- [Problem]: Reproduce every line of the data below verbatim, leaving out the pictures.

- [Data in this exercise]:
=-=-=-=-=

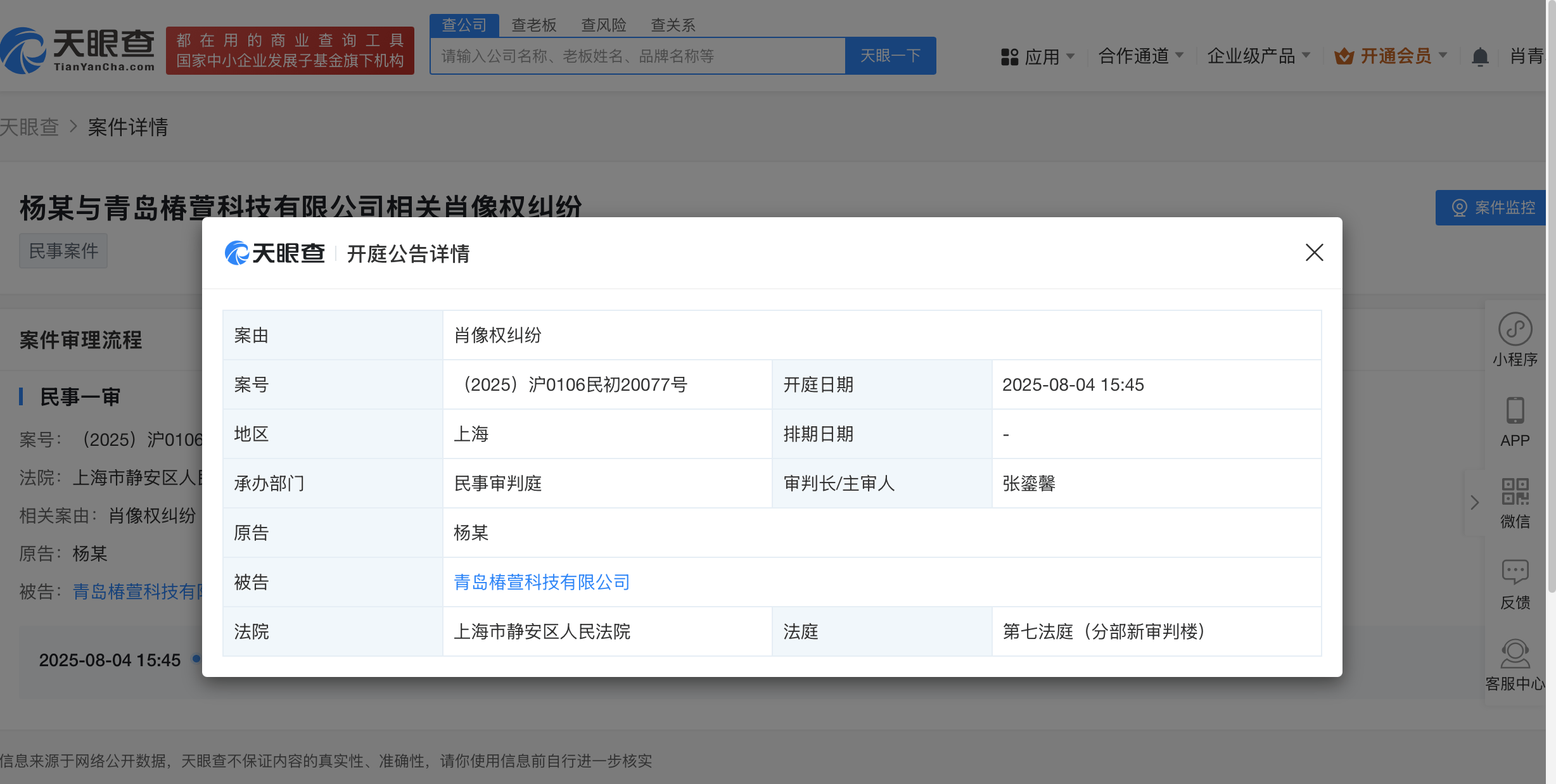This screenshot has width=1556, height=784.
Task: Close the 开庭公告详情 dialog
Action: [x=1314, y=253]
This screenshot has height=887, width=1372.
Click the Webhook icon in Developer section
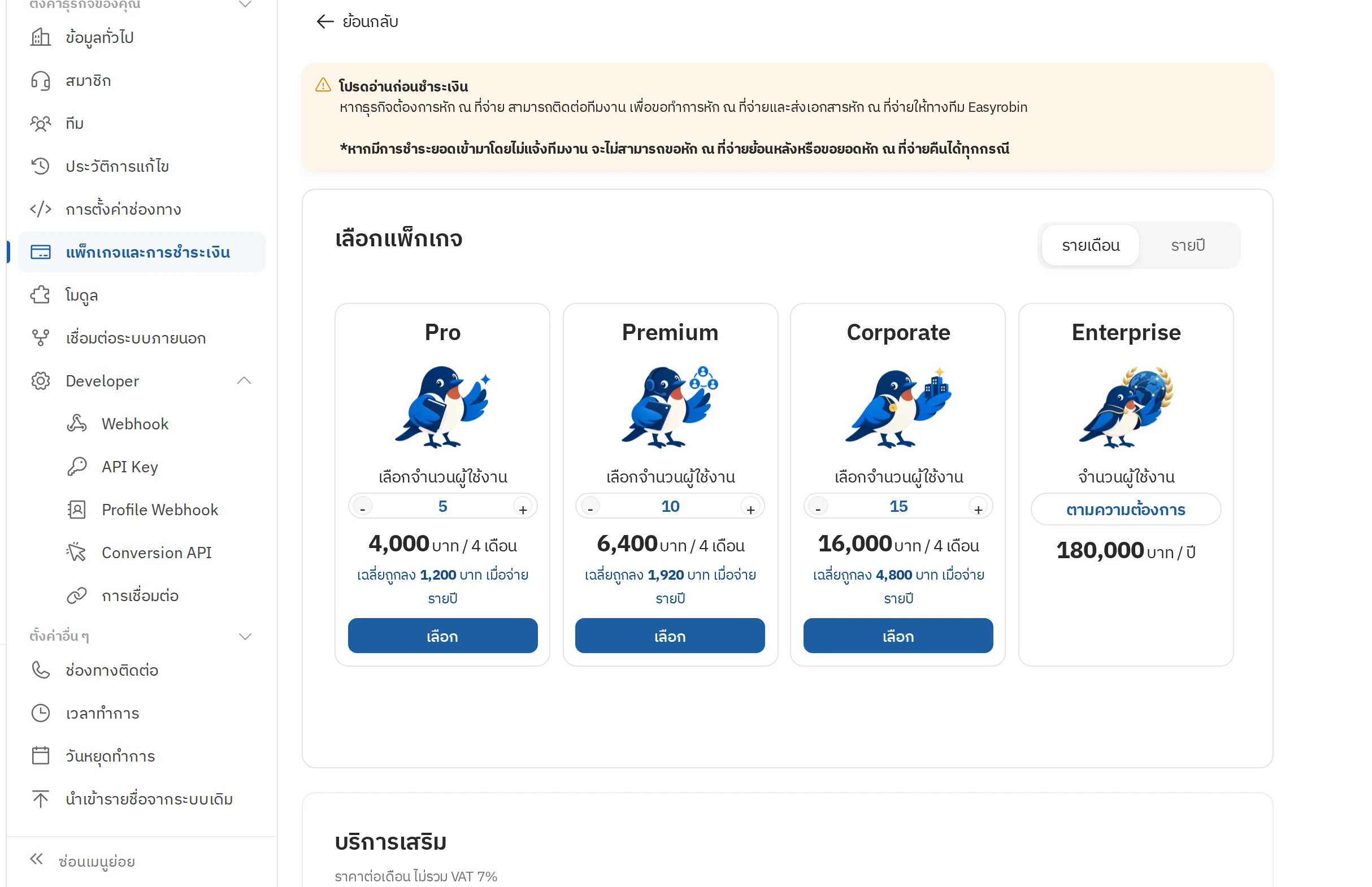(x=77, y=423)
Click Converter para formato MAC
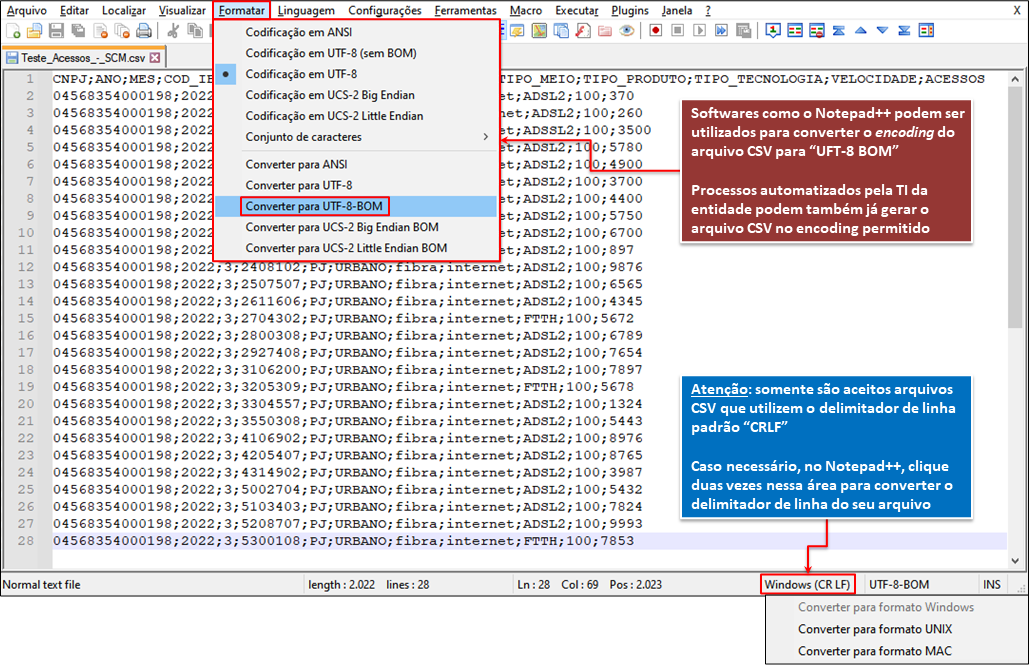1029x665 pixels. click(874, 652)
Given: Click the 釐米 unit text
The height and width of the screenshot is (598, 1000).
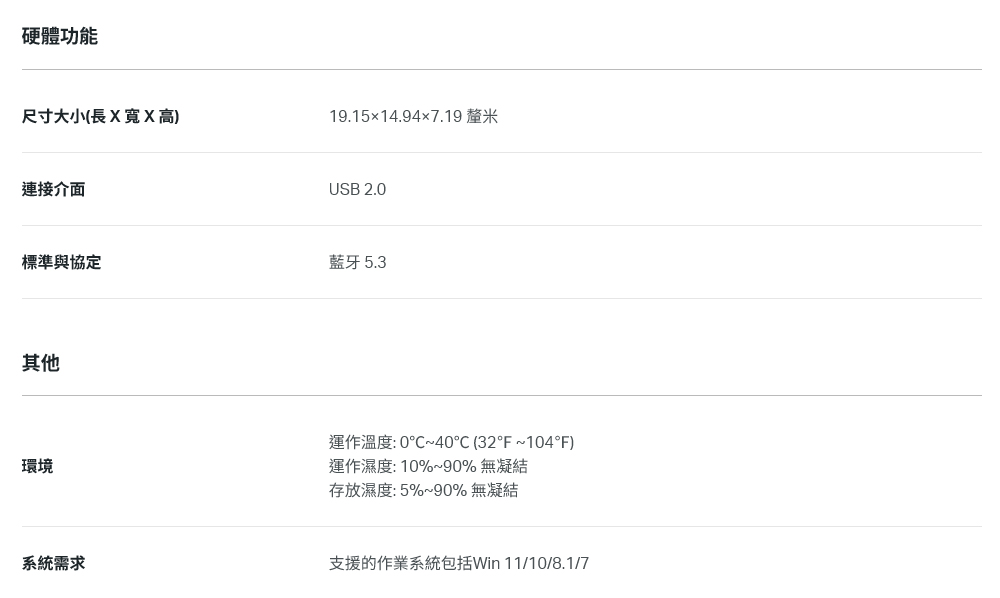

=-=-=-=-=

- [Result for this exercise]:
This screenshot has width=1556, height=784.
Task: Close the 开庭公告详情 dialog
Action: [x=1314, y=253]
This screenshot has height=887, width=1372.
Click the Webhook icon in Developer section
(x=77, y=423)
Click Converter para formato MAC
1029x665 pixels. click(874, 652)
Given: Click the 釐米 unit text
The height and width of the screenshot is (598, 1000).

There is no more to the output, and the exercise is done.